WHAT IS REQUIRED | Please write out all of the records below exactly as they appear.

(Stored data)
=== Section Start ===

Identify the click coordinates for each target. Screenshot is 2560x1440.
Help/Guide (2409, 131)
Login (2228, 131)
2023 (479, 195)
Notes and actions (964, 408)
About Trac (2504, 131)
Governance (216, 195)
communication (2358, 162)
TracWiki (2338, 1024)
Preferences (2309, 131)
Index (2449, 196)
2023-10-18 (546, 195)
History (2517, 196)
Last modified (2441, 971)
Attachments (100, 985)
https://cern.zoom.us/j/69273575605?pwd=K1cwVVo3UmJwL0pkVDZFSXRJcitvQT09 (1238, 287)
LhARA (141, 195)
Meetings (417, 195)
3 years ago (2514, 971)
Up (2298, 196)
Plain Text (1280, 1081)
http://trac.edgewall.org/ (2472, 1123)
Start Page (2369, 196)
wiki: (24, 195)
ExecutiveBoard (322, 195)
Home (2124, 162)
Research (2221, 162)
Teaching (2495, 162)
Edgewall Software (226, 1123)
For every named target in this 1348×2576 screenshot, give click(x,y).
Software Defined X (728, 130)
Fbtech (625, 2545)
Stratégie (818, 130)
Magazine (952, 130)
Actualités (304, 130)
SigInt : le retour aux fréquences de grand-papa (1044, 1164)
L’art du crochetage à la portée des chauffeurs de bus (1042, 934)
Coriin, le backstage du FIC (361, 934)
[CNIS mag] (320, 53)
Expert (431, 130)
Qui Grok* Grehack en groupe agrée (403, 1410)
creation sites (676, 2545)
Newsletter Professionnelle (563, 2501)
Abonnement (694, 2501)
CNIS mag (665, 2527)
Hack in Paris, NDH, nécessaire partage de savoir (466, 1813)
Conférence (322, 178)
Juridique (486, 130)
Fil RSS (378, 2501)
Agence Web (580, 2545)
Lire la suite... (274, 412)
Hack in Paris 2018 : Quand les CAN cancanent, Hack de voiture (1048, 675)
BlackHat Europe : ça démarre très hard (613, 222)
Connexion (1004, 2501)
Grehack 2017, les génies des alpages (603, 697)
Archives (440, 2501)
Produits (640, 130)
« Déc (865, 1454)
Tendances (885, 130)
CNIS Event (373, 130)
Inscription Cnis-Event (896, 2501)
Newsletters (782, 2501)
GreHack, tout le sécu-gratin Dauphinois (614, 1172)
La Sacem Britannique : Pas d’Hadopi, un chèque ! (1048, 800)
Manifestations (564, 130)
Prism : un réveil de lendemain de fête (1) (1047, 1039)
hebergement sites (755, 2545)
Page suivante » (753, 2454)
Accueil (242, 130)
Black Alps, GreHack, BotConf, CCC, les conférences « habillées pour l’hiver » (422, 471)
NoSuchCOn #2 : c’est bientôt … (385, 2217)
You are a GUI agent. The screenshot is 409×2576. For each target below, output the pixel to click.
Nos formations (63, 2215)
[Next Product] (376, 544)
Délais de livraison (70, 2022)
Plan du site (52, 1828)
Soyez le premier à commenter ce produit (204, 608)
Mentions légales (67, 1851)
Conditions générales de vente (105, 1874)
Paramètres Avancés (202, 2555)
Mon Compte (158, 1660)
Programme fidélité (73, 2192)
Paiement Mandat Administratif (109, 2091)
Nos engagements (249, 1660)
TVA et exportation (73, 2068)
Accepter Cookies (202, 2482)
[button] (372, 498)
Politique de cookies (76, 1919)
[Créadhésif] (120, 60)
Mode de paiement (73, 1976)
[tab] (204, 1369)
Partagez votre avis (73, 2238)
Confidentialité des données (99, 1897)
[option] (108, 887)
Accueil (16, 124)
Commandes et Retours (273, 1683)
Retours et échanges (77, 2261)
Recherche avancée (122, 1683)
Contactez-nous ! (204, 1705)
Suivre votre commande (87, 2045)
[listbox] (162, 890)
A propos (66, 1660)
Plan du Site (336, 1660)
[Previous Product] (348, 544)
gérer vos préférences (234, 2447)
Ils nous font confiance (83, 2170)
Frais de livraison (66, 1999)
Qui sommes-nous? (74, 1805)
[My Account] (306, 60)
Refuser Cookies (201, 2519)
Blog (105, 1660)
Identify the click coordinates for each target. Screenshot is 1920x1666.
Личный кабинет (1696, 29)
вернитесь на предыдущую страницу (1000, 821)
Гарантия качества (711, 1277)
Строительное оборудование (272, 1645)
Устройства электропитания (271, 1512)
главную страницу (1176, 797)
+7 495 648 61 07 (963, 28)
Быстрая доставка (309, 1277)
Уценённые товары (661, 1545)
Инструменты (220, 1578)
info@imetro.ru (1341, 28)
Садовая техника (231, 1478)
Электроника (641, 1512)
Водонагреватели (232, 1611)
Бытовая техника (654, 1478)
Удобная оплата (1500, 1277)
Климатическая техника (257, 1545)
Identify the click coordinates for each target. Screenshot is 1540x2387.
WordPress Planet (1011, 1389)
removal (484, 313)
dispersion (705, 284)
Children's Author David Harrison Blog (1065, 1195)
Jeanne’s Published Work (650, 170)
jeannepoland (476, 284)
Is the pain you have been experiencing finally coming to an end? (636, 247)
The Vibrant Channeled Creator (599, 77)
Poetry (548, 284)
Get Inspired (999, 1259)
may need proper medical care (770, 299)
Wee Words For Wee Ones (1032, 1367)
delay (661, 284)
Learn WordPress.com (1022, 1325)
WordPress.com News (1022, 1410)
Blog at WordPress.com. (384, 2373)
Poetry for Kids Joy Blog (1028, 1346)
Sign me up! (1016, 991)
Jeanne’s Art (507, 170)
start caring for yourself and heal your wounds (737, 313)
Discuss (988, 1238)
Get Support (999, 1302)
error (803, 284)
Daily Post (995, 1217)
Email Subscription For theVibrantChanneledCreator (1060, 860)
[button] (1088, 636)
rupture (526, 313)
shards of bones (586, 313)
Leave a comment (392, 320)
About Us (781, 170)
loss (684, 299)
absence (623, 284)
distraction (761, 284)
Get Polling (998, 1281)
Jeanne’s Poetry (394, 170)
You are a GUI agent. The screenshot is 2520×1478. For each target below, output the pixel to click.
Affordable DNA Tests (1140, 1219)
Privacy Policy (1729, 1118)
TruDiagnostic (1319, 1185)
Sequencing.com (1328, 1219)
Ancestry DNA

=== Section End ===

REPLY |
Identify the click coordinates for each target. Screenshot is 2560x1440.
Help/Guide (2409, 131)
Login (2228, 131)
2023 (479, 195)
Notes and actions (964, 408)
About Trac (2504, 131)
Governance (216, 195)
communication (2358, 162)
TracWiki (2338, 1024)
Preferences (2309, 131)
Index (2449, 196)
2023-10-18 (546, 195)
History (2517, 196)
Last modified (2441, 971)
Attachments (100, 985)
https://cern.zoom.us/j/69273575605?pwd=K1cwVVo3UmJwL0pkVDZFSXRJcitvQT09 (1238, 287)
LhARA (141, 195)
Meetings (417, 195)
3 years ago (2514, 971)
Up (2298, 196)
Plain Text (1280, 1081)
http://trac.edgewall.org/ (2472, 1123)
Start Page (2369, 196)
wiki: (24, 195)
ExecutiveBoard (322, 195)
Home (2124, 162)
Research (2221, 162)
Teaching (2495, 162)
Edgewall Software (226, 1123)
For every named target in this 1348×2576 screenshot, give click(x,y).
Software Defined X (728, 130)
Fbtech (625, 2545)
Stratégie (818, 130)
Magazine (952, 130)
Actualités (304, 130)
SigInt : le retour aux fréquences de grand-papa (1044, 1164)
L’art du crochetage à la portée des chauffeurs de bus (1042, 934)
Coriin, le backstage du FIC (361, 934)
[CNIS mag] (320, 53)
Expert (431, 130)
Qui Grok* Grehack en groupe agrée (403, 1410)
creation sites (676, 2545)
Newsletter Professionnelle (563, 2501)
Abonnement (694, 2501)
CNIS mag (665, 2527)
Hack in Paris, NDH, nécessaire partage de savoir (466, 1813)
Conférence (322, 178)
Juridique (486, 130)
Fil RSS (378, 2501)
Agence Web (580, 2545)
Lire la suite... (274, 412)
Hack in Paris 2018 : Quand les CAN cancanent, Hack de voiture (1048, 675)
BlackHat Europe : ça démarre très hard (613, 222)
Connexion (1004, 2501)
Grehack 2017, les génies des alpages (603, 697)
Archives (440, 2501)
Produits (640, 130)
« Déc (865, 1454)
Tendances (885, 130)
CNIS Event (373, 130)
Inscription Cnis-Event (896, 2501)
Newsletters (782, 2501)
GreHack, tout le sécu-gratin Dauphinois (614, 1172)
La Sacem Britannique : Pas d’Hadopi, un chèque ! (1048, 800)
Manifestations (564, 130)
Prism : un réveil de lendemain de fête (1) (1047, 1039)
hebergement sites (755, 2545)
Page suivante » (753, 2454)
Accueil (242, 130)
Black Alps, GreHack, BotConf, CCC, les conférences « habillées pour l’hiver » (422, 471)
NoSuchCOn #2 : c’est bientôt … (385, 2217)
You are a GUI agent. The screenshot is 409×2576. For each target below, output the pixel to click.
Nos formations (63, 2215)
[Next Product] (376, 544)
Délais de livraison (70, 2022)
Plan du site (52, 1828)
Soyez le premier à commenter ce produit (204, 608)
Mentions légales (67, 1851)
Conditions générales de vente (105, 1874)
Paramètres Avancés (202, 2555)
Mon Compte (158, 1660)
Programme fidélité (73, 2192)
Paiement Mandat Administratif (109, 2091)
Nos engagements (249, 1660)
TVA et exportation (73, 2068)
Accepter Cookies (202, 2482)
[button] (372, 498)
Politique de cookies (76, 1919)
[Créadhésif] (120, 60)
Mode de paiement (73, 1976)
[tab] (204, 1369)
Partagez votre avis (73, 2238)
Confidentialité des données (99, 1897)
[option] (108, 887)
Accueil (16, 124)
Commandes et Retours (273, 1683)
Retours et échanges (77, 2261)
Recherche avancée (122, 1683)
Contactez-nous ! (204, 1705)
Suivre votre commande (87, 2045)
[listbox] (162, 890)
A propos (66, 1660)
Plan du Site (336, 1660)
[Previous Product] (348, 544)
gérer vos préférences (234, 2447)
Ils nous font confiance (83, 2170)
Frais de livraison (66, 1999)
Qui sommes-nous? (74, 1805)
[My Account] (306, 60)
Refuser Cookies (201, 2519)
Blog (105, 1660)
Identify the click coordinates for each target. Screenshot is 1920x1666.
Личный кабинет (1696, 29)
вернитесь на предыдущую страницу (1000, 821)
Гарантия качества (711, 1277)
Строительное оборудование (272, 1645)
Устройства электропитания (271, 1512)
главную страницу (1176, 797)
+7 495 648 61 07 (963, 28)
Быстрая доставка (309, 1277)
Уценённые товары (661, 1545)
Инструменты (220, 1578)
info@imetro.ru (1341, 28)
Садовая техника (231, 1478)
Электроника (641, 1512)
Водонагреватели (232, 1611)
Бытовая техника (654, 1478)
Удобная оплата (1500, 1277)
Климатическая техника (257, 1545)
Identify the click coordinates for each target. Screenshot is 1540x2387.
WordPress Planet (1011, 1389)
removal (484, 313)
dispersion (705, 284)
Children's Author David Harrison Blog (1065, 1195)
Jeanne’s Published Work (650, 170)
jeannepoland (476, 284)
Is the pain you have been experiencing finally coming to an end? (636, 247)
The Vibrant Channeled Creator (599, 77)
Poetry (548, 284)
Get Inspired (999, 1259)
may need proper medical care (770, 299)
Wee Words For Wee Ones (1032, 1367)
delay (661, 284)
Learn WordPress.com (1022, 1325)
WordPress.com News (1022, 1410)
Blog at WordPress.com. (384, 2373)
Poetry for Kids Joy Blog (1028, 1346)
Sign me up! (1016, 991)
Jeanne’s Art (507, 170)
start caring for yourself and heal your wounds (737, 313)
Discuss (988, 1238)
Get Support (999, 1302)
error (803, 284)
Daily Post (995, 1217)
Email Subscription For theVibrantChanneledCreator (1060, 860)
[button] (1088, 636)
rupture (526, 313)
shards of bones (586, 313)
Leave a comment (392, 320)
About Us (781, 170)
loss (684, 299)
absence (623, 284)
distraction (761, 284)
Get Polling (998, 1281)
Jeanne’s Poetry (394, 170)
You are a GUI agent. The screenshot is 2520×1478. For each target below, output the pixel to click.
Affordable DNA Tests (1140, 1219)
Privacy Policy (1729, 1118)
TruDiagnostic (1319, 1185)
Sequencing.com (1328, 1219)
Ancestry DNA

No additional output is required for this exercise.